*Problem description*.
In the material below, find the line with "Viewport: 352px width, 207px height." and the line with "You are a computer-use agent. The height", then output those two lines and every line between them, exactly.
--------
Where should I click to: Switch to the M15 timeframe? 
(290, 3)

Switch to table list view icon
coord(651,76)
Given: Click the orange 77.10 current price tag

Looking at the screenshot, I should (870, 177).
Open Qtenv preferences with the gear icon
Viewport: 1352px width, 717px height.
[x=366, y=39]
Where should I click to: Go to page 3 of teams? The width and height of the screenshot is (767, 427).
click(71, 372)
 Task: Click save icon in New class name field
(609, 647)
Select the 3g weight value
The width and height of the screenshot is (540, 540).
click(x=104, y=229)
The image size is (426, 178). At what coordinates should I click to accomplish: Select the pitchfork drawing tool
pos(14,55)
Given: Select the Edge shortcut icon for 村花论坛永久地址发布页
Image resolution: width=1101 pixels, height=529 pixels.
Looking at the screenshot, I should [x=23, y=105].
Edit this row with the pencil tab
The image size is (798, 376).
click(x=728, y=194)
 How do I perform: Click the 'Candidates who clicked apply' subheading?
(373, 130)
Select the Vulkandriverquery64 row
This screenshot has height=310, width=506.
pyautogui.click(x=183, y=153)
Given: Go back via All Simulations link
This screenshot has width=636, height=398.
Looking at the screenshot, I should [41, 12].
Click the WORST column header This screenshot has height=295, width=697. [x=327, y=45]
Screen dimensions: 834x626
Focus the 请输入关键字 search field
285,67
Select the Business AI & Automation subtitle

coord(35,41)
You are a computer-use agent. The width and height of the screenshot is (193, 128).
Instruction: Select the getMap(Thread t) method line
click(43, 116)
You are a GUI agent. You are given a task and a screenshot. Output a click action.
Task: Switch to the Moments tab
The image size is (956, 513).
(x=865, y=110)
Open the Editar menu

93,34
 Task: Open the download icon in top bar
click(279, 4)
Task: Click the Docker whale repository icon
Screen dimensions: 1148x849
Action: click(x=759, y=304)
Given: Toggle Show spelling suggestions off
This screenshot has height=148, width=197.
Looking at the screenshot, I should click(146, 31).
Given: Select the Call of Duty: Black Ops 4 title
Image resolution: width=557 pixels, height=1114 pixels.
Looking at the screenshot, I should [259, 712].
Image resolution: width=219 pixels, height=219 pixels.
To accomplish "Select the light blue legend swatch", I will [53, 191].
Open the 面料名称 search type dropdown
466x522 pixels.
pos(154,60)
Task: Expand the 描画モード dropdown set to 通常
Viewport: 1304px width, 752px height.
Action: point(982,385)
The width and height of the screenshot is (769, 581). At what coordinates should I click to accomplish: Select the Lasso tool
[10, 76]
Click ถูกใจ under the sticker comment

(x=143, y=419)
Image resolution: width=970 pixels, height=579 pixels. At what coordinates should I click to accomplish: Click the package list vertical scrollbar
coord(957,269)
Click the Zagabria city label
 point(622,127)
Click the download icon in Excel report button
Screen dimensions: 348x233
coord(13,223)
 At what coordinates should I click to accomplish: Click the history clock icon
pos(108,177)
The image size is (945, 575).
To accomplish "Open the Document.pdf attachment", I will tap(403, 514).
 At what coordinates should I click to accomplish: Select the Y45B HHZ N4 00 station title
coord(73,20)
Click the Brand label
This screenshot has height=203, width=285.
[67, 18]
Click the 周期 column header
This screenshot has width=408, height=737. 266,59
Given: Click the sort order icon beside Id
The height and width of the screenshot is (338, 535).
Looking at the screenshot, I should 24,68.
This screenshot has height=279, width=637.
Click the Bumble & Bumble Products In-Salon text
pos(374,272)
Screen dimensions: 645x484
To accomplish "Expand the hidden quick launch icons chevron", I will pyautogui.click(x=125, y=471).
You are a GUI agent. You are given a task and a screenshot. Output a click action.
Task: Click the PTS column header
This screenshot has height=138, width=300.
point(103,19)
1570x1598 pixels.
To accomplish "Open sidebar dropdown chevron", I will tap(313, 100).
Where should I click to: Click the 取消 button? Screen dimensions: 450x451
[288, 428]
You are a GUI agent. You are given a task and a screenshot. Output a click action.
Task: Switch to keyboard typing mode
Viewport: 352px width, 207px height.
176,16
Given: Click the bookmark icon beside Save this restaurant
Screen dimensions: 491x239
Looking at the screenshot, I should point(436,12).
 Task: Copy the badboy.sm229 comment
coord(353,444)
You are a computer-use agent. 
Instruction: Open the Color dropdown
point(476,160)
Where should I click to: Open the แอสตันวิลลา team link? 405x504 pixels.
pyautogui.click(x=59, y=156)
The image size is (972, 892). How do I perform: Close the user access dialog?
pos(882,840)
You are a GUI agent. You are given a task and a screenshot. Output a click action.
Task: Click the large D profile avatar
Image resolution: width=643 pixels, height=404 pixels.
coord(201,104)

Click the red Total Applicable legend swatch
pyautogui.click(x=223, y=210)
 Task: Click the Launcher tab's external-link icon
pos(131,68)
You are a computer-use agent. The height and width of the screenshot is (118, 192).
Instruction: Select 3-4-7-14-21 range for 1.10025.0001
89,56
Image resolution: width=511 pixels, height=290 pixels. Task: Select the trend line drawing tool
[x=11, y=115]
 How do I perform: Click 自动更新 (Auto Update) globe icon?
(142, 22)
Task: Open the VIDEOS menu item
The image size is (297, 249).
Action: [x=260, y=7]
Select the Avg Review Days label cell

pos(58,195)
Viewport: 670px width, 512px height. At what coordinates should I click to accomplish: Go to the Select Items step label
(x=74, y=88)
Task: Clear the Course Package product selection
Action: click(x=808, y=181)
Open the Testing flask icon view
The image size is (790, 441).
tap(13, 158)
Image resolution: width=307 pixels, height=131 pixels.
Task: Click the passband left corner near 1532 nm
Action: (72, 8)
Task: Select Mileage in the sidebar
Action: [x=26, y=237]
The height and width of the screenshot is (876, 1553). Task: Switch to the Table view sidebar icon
--------
*Task solution*.
Viewport: 352px width, 207px height.
176,16
Given: Click the bookmark icon beside Save this restaurant
Screen dimensions: 491x239
Looking at the screenshot, I should point(436,12).
 Task: Copy the badboy.sm229 comment
coord(353,444)
You are a computer-use agent. 
Instruction: Open the Color dropdown
point(476,160)
Where should I click to: Open the แอสตันวิลลา team link? 405x504 pixels.
pyautogui.click(x=59, y=156)
The image size is (972, 892). How do I perform: Close the user access dialog?
pos(882,840)
You are a GUI agent. You are given a task and a screenshot. Output a click action.
Task: Click the large D profile avatar
Image resolution: width=643 pixels, height=404 pixels.
coord(201,104)

Click the red Total Applicable legend swatch
pyautogui.click(x=223, y=210)
 Task: Click the Launcher tab's external-link icon
pos(131,68)
You are a computer-use agent. The height and width of the screenshot is (118, 192).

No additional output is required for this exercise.